Aim: Rewrite the records below with "Eyelids" switched to "Eyebrows", and change nothing else.

Rows:
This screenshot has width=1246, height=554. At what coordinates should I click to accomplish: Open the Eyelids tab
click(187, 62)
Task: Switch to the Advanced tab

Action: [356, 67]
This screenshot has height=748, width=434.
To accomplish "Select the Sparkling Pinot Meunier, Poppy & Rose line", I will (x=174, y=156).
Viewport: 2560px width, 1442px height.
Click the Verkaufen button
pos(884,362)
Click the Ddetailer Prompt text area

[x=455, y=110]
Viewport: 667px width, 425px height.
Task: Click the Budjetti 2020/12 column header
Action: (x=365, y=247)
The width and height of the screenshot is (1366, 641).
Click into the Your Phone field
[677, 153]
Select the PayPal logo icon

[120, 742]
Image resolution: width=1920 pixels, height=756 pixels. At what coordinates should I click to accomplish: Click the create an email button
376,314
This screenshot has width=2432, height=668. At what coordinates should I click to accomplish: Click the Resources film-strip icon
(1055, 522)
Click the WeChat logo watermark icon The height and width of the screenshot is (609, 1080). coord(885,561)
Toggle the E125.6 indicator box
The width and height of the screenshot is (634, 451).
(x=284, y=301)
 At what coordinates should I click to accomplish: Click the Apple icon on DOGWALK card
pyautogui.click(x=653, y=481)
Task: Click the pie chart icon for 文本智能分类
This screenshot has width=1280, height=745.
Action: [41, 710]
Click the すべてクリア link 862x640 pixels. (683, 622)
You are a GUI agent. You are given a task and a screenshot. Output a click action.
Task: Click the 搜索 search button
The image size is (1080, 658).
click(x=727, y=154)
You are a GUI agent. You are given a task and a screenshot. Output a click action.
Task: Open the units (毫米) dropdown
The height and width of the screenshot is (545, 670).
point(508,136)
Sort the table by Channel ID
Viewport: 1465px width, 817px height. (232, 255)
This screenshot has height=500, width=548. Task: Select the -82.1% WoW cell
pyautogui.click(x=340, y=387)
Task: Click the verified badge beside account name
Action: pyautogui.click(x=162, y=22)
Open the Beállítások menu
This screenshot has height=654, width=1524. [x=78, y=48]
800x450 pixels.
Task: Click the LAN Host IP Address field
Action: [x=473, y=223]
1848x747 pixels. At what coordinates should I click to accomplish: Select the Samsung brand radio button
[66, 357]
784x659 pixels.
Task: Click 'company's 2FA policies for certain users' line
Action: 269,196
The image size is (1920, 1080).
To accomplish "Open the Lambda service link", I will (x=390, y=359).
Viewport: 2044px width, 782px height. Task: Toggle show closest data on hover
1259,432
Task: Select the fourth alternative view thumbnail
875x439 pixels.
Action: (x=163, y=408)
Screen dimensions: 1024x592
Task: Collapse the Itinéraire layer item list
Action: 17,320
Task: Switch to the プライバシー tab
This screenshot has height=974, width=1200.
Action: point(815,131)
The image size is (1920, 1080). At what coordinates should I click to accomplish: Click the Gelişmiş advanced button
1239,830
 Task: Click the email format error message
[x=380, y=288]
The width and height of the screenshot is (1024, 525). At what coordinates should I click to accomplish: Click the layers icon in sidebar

Task output:
This screenshot has width=1246, height=554. At what coordinates should I click to accomplish: Open the Eyebrows tab
click(187, 62)
Task: Switch to the Advanced tab

Action: [356, 67]
This screenshot has height=748, width=434.
To accomplish "Select the Sparkling Pinot Meunier, Poppy & Rose line", I will (x=174, y=156).
Viewport: 2560px width, 1442px height.
Click the Verkaufen button
pos(884,362)
Click the Ddetailer Prompt text area

[x=455, y=110]
Viewport: 667px width, 425px height.
Task: Click the Budjetti 2020/12 column header
Action: (x=365, y=247)
The width and height of the screenshot is (1366, 641).
Click into the Your Phone field
[677, 153]
Select the PayPal logo icon

[120, 742]
Image resolution: width=1920 pixels, height=756 pixels. At what coordinates should I click to accomplish: Click the create an email button
376,314
This screenshot has width=2432, height=668. At what coordinates should I click to accomplish: Click the Resources film-strip icon
(1055, 522)
Click the WeChat logo watermark icon The height and width of the screenshot is (609, 1080). coord(885,561)
Toggle the E125.6 indicator box
The width and height of the screenshot is (634, 451).
(x=284, y=301)
 At what coordinates should I click to accomplish: Click the Apple icon on DOGWALK card
pyautogui.click(x=653, y=481)
Task: Click the pie chart icon for 文本智能分类
This screenshot has width=1280, height=745.
Action: [41, 710]
Click the すべてクリア link 862x640 pixels. (683, 622)
You are a GUI agent. You are given a task and a screenshot. Output a click action.
Task: Click the 搜索 search button
The image size is (1080, 658).
click(x=727, y=154)
You are a GUI agent. You are given a task and a screenshot. Output a click action.
Task: Open the units (毫米) dropdown
The height and width of the screenshot is (545, 670).
point(508,136)
Sort the table by Channel ID
Viewport: 1465px width, 817px height. (232, 255)
This screenshot has height=500, width=548. Task: Select the -82.1% WoW cell
pyautogui.click(x=340, y=387)
Task: Click the verified badge beside account name
Action: pyautogui.click(x=162, y=22)
Open the Beállítások menu
This screenshot has height=654, width=1524. [x=78, y=48]
800x450 pixels.
Task: Click the LAN Host IP Address field
Action: [x=473, y=223]
1848x747 pixels. At what coordinates should I click to accomplish: Select the Samsung brand radio button
[66, 357]
784x659 pixels.
Task: Click 'company's 2FA policies for certain users' line
Action: 269,196
The image size is (1920, 1080).
To accomplish "Open the Lambda service link", I will (x=390, y=359).
Viewport: 2044px width, 782px height. Task: Toggle show closest data on hover
1259,432
Task: Select the fourth alternative view thumbnail
875x439 pixels.
Action: (x=163, y=408)
Screen dimensions: 1024x592
Task: Collapse the Itinéraire layer item list
Action: 17,320
Task: Switch to the プライバシー tab
This screenshot has height=974, width=1200.
Action: point(815,131)
The image size is (1920, 1080). At what coordinates should I click to accomplish: Click the Gelişmiş advanced button
1239,830
 Task: Click the email format error message
[x=380, y=288]
The width and height of the screenshot is (1024, 525). At what coordinates should I click to accomplish: Click the layers icon in sidebar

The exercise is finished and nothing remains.